Just watching my upload with @wongwill86, and noticed another 503 exception:

Exception in thread Thread-614553:
Traceback (most recent call last):
  File "/usr/lib/python2.7/threading.py", line 810, in __bootstrap_inner
    self.run()
  File "/usr/lib/python2.7/threading.py", line 763, in run
    self.__target(*self.__args, **self.__kwargs)
  File "/usr/local/lib/python2.7/dist-packages/cloudvolume/storage.py", line 61, in _consume_queue
    super(Storage, self)._consume_queue(terminate_evt)
  File "/usr/local/lib/python2.7/dist-packages/cloudvolume/threaded_queue.py", line 133, in _consume_queue
    interface = self._initialize_interface()
  File "/usr/local/lib/python2.7/dist-packages/cloudvolume/storage.py", line 55, in _initialize_interface
    return self._interface_cls(self._path)
  File "/usr/local/lib/python2.7/dist-packages/cloudvolume/storage.py", line 335, in __init__
    self._bucket = self._client.get_bucket(self._path.bucket_name)

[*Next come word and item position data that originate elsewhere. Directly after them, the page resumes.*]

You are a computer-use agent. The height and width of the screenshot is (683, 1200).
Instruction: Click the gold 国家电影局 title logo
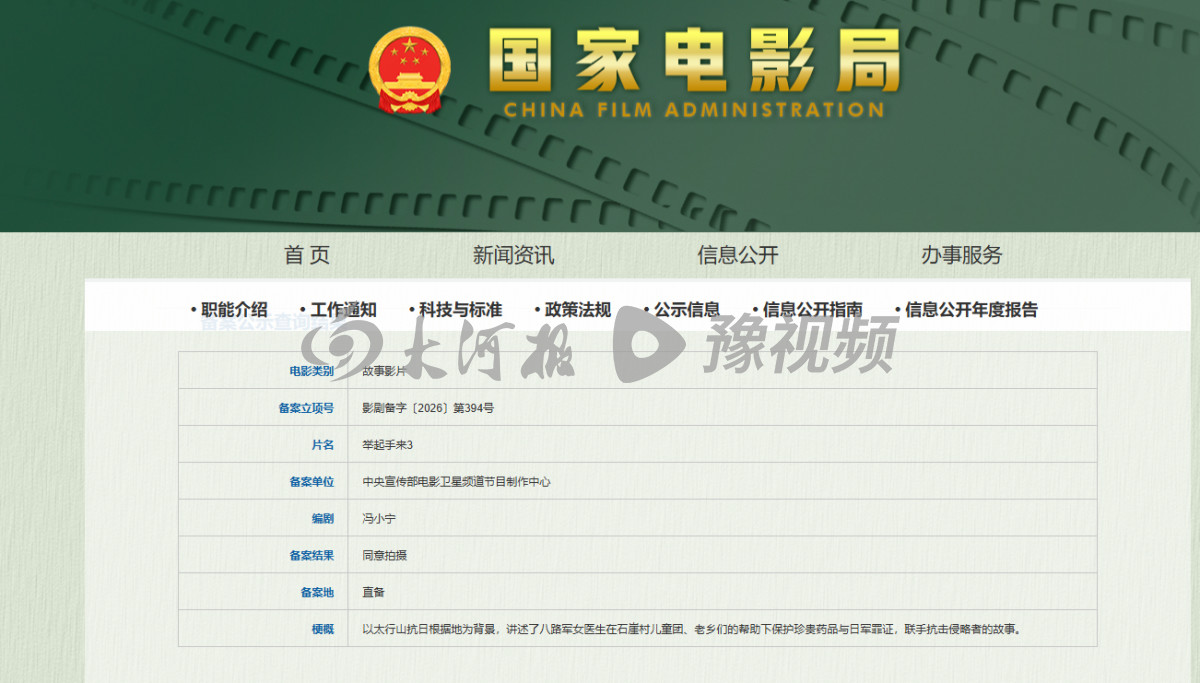pyautogui.click(x=694, y=58)
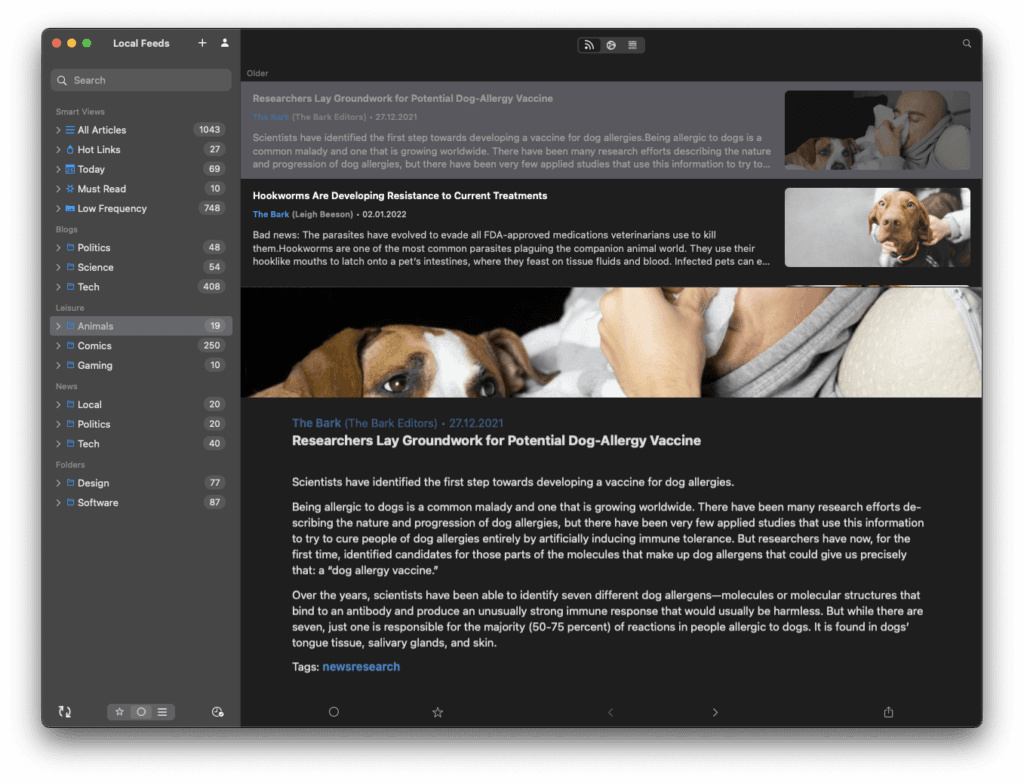Screen dimensions: 1024x783
Task: Switch to web view mode
Action: (x=611, y=45)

  File "/usr/local/lib/python2.7/dist-packages/google/cloud/storage/client.py", line 173, in get_bucket
    bucket.reload(client=self)
  File "/usr/local/lib/python2.7/dist-packages/google/cloud/storage/_helpers.py", line 99, in reload
    _target_object=self)
  File "/usr/local/lib/python2.7/dist-packages/google/cloud/_http.py", line 293, in api_request
    raise exceptions.from_http_response(response)
ServiceUnavailable: 503 GET https://www.googleapis.com/storage/v1/b/neuroglancer?projection=noAcl: unknown error

This didn't cause an error in my script, though, so the upload is still chugging. There's no missing data for the chunks around the exception, either.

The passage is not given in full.